Las pésimas condiciones en la que se encuentran los trenes en el país, hizo que durante el año pasado 236 millones de personas utilizaran el servicio, un 31 por ciento menos que en 2011, cuando hubo 310 millones de pasajeros. Asimismo, la línea Sarmiento pasó de transportar 88 millones de pasajeros a 39 millones. A contramano de la merma en la utilización de la prestación, los subsidios siguieron manteniendo e incluso incrementándose.
Costo por colectivo
Trasladando los números a cada colectivo, puede decirse que en promedio un micro que realiza sus recorridos en la provincia o la Ciudad de Buenos Aires dispone entre $55.000 y $65.000 por mes. Por ejemplo, la empresa NUDO, que opera en el ámbito porteño, cobró 63.758 pesos por cada uno de sus 205 unidades, mientras que Tomás Guido (dueña de más de cuatro líneas en la capital) cobró 58.275 pesos por cada colectivo.
Por su parte, entre los beneficios impositivos que favorecen a los empresarios, se destaca el referido a los créditos. A cada compañía que quiera renovar sus unidades, el Estado le aporta un crédito a una tasa de 7% anual, a cinco años, con tasa fija. Para ello no necesita garantía alguna, sólo se exige un "Certificado de Elegibilidad" que emite la Comisión Nacional del Transporte (CNRT) en el que consta que ese sujeto de crédito recibirá subsidios y que con ese dinero se cancelará la cuenta.
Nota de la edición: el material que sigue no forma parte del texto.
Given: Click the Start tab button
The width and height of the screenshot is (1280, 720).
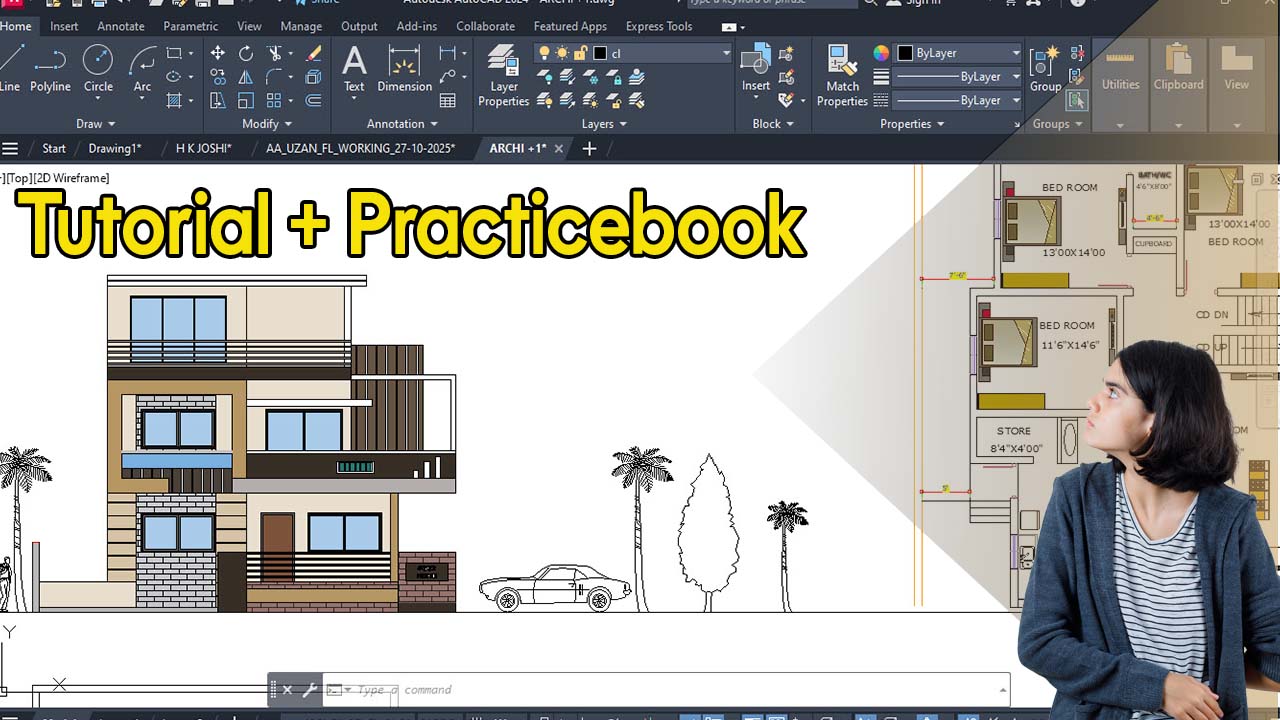Looking at the screenshot, I should 54,148.
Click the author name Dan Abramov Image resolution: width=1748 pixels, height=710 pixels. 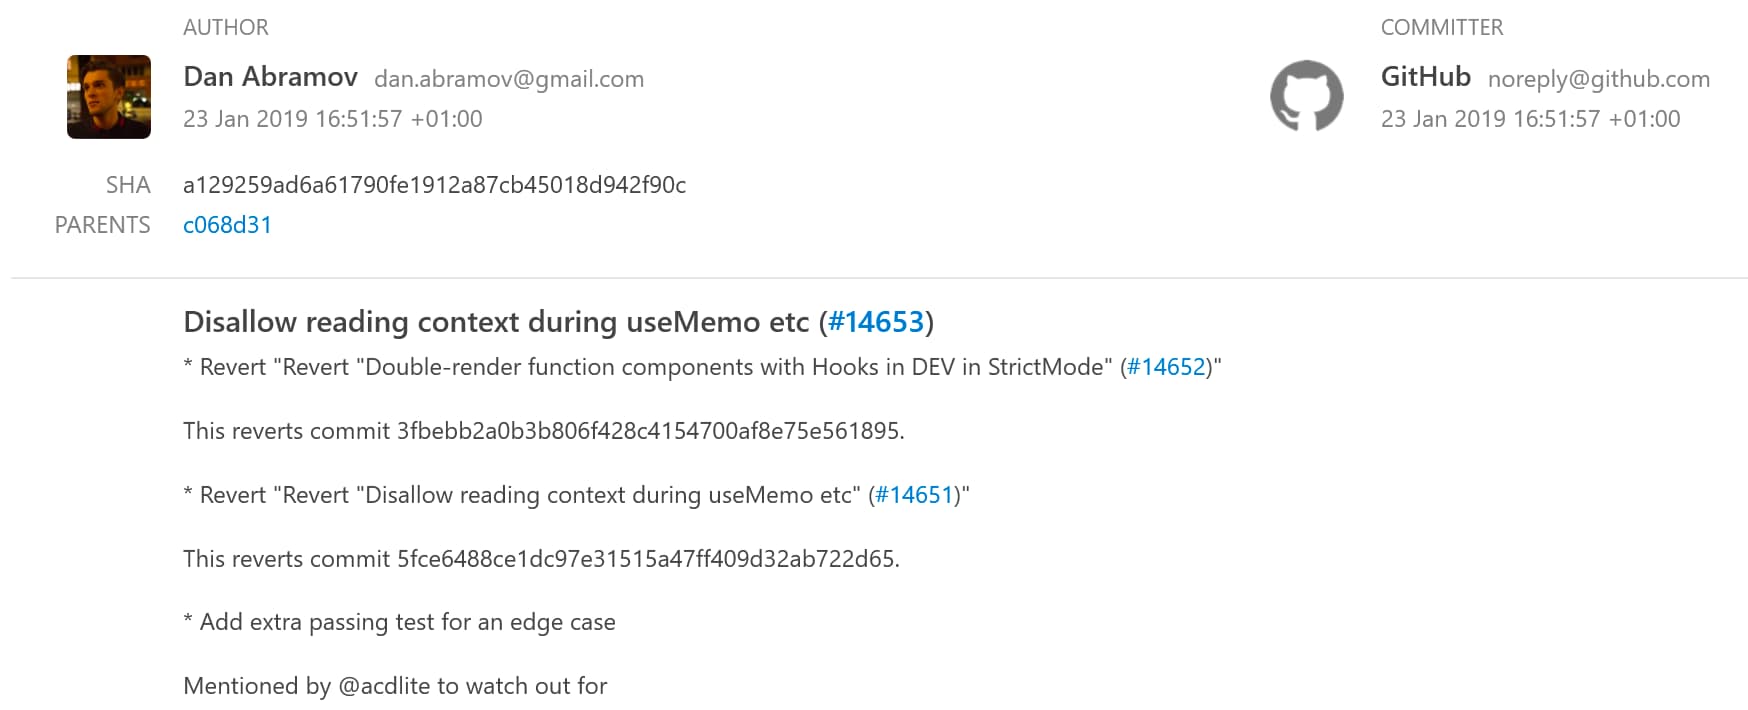(x=270, y=77)
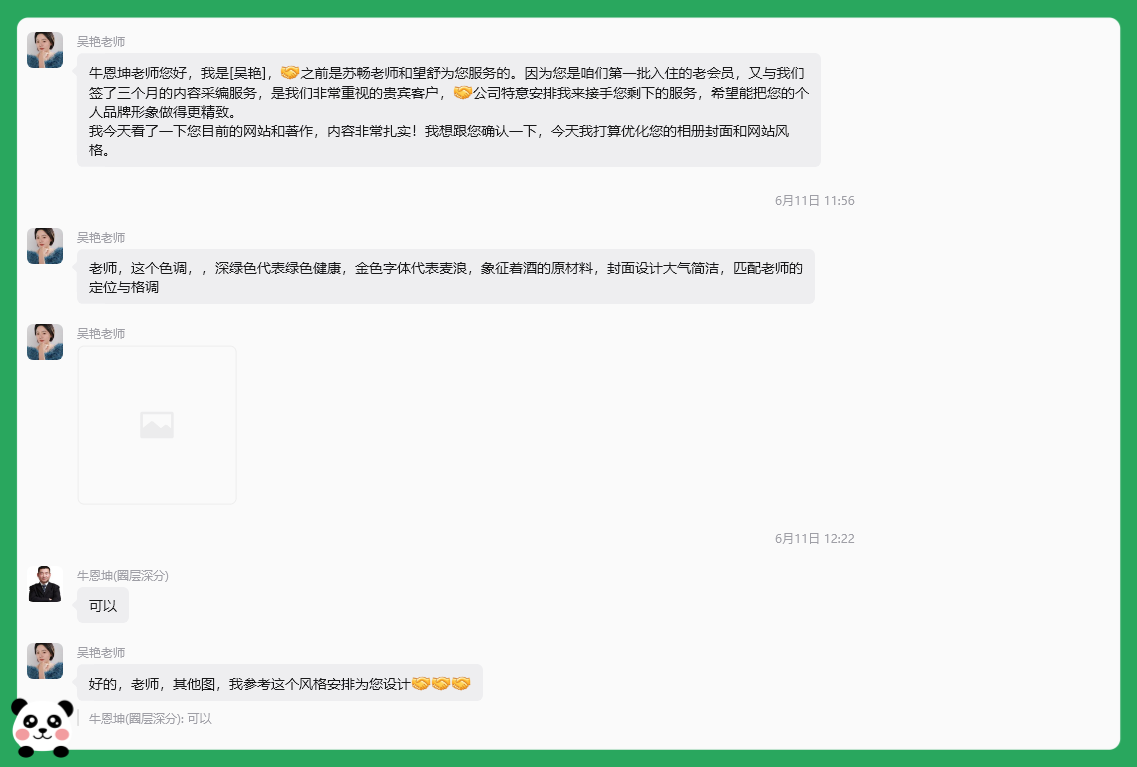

A su vez, la compañía cobrará un plus de subsidios (un 15% más) por tener una unidad nueva y podrá obtener una partida extra por generar empleo que se liquidará con más subsidios.
Uno de los problemas existentes para comprobar los niveles de ganancias de las empresas es que el gobierno nacional ha decidido no publicar los datos del SUBE referentes a la cantidad de personas que utilizan el transporte diariamente.
Sin controles ni exigencias
Los subsidios y compensaciones tributarias no le exigen al empresario ningún tipo de inversión en las unidades, ya sea relacionadas a la tecnología como al confort del servicio. Los créditos blandos ofrecidos por la Nación para la compra de colectivos no plantea la obligación de que incorpore aire acondicionado, ni calefacción, ni motores eficientes.
De ahí que sólo importa que sean patentados los micros para poder acceder a los millonarios subsidios.
Los beneficios a polémica empresa
Pese a las imputaciones de sus dueños por el siniestro de Once, el grupo Plaza fue uno de los grandes beneficiados por los subsidios del estado en lo que va del año. De hecho, la compañía dirigida por los hermanos Cirigliano logró hacerse de 76.971 pesos de subsidios por cada colectivo que posee en la Ciudad de Buenos Aires (maneja las líneas 61, 62, 114, 140, 143, 133, 124 y 129).
La lógica planteada por el Ejecutivo nacional hace que uno de los responsables del siniestro ferroviario más importante de los últimos años se vea premiado con millones de pesos que salen del bolsillo de los mismos usuarios que día a día son perjudicados por la mala calidad del servicio.